Whether the famous Louisiana pirate Lafitte of Jay Higginbotham's young imagination traversed the Pascagoula is unproven, but enough known bad men did roam the basin.

A character named Sterling Dupree lived on the Pascagoula in the early 1800s, but was he patriot or bandit? When the Spanish flag flew he took it upon himself to attack the Spanish fort at Pascagoula and next attacked longtime residents to steal slaves and valuables.

A more modern villain was Kinnie Wagner, who made his way to Merrill on the Pascagoula to kill the sheriff of Greene County. He killed so many lawmen that folks in that part call him the Clyde Barrow of Mississippi. His basin hideouts eventually yielded him up and he died in prison in 1958.

But no criminal can steal the thunder of James Copeland, whose mixture of truth and myth is a movie waiting to be made. Copeland, born near Pascagoula in 1823, roamed the basin as a child, stole from farmers and at age 13 burned down the Jackson County Courthouse in Americus to destroy pig-stealing evidence against him.

Copeland hooked up with the famous Wages Gang but eventually formed one of his own and pillaged a six-state area, some believe burying goods in his basin haunts.
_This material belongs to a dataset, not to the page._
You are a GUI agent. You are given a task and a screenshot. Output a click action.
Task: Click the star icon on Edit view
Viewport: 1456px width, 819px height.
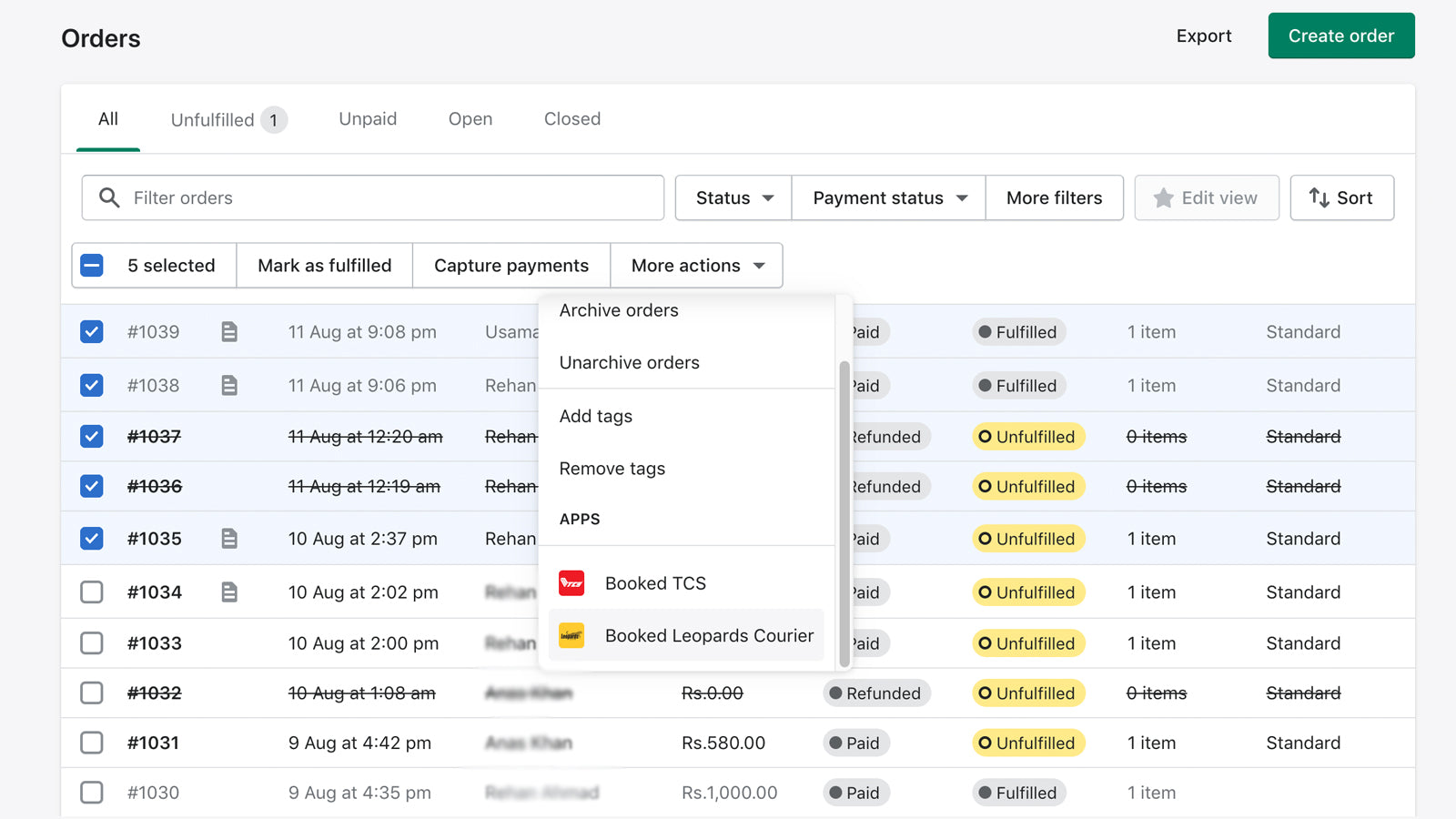pyautogui.click(x=1163, y=197)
His published memoirs and other stories claim as much; rumors and mysterious holes attest to believers.

"Some treasure hunters from Pascagoula found a barrel of gold in the '70s in the swamp. I don't know who did it, but it is common knowledge," said Johnny May. The manager of Gautier's public works is a treasure hunter fascinated by the basin's history and potential finds from the colonial and Civil War eras and its outlaw days.

"I've talked to three or four old-timers who said they've seen a vault made of brick and concrete in the Pascagoula swamp. They were fishing or hunting and tried to go back but never found it - like it disappears."

Copeland's memoirs mention the Black Creek area but when May went there 25 years ago to dig, the ground already looked "like a mortar field" from all the treasure-hunting holes.

And the murderous, thieving Copeland? The outlaw was hanged at Old Augusta in Perry County, a stone's throw from the vast, life-giving waterway that, as a boy, had intrigued him and generations of others.